R&J did not seek circuit court review of the Board’s decision.  Instead, on March 27, 2012, R&J submitted a second CUP application.  The second application was identical to the first, except that it corrected a misspelled word, changed the proposed number of trucks leaving the site from 80 per day to 126, and proposed to have trucks hauling six days per week instead of five.  After a hearing (continued twice to obtain and digest a traffic study from the Wisconsin DOT), the Board granted the second conditional use permit request subject to 43 conditions.

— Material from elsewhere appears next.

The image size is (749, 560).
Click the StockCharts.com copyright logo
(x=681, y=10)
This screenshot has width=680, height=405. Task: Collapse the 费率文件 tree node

Two conditions were to limit to 105 the number of truck loads laving the site daily, and to prohibit hauling on weekends and holidays.  The Board’s written decision was similar to the earlier written denial, except that the Board explained:

The Wisconsin DOT Northwest Region contracted with AECOM to conduct a “Traffic Safety Impact Assessment” for [Highway 88] during May and June of 2012 in light of the potential increase in truck volume on [Highway 88] from proposed, new non-metallic mine operations in the area.  Representatives of the DOT were present at the hearings/meetings to present the initial as well as updated results of their assessment and answer questions.  Specifically, AECOM addressed crashes and crash rates as well as geometric and operational features pertaining to [Highway 88].  Overall, the [DOT] acknowledges that [Highway 88] may have some substandard features, but believes the road can handle increased traffic volumes.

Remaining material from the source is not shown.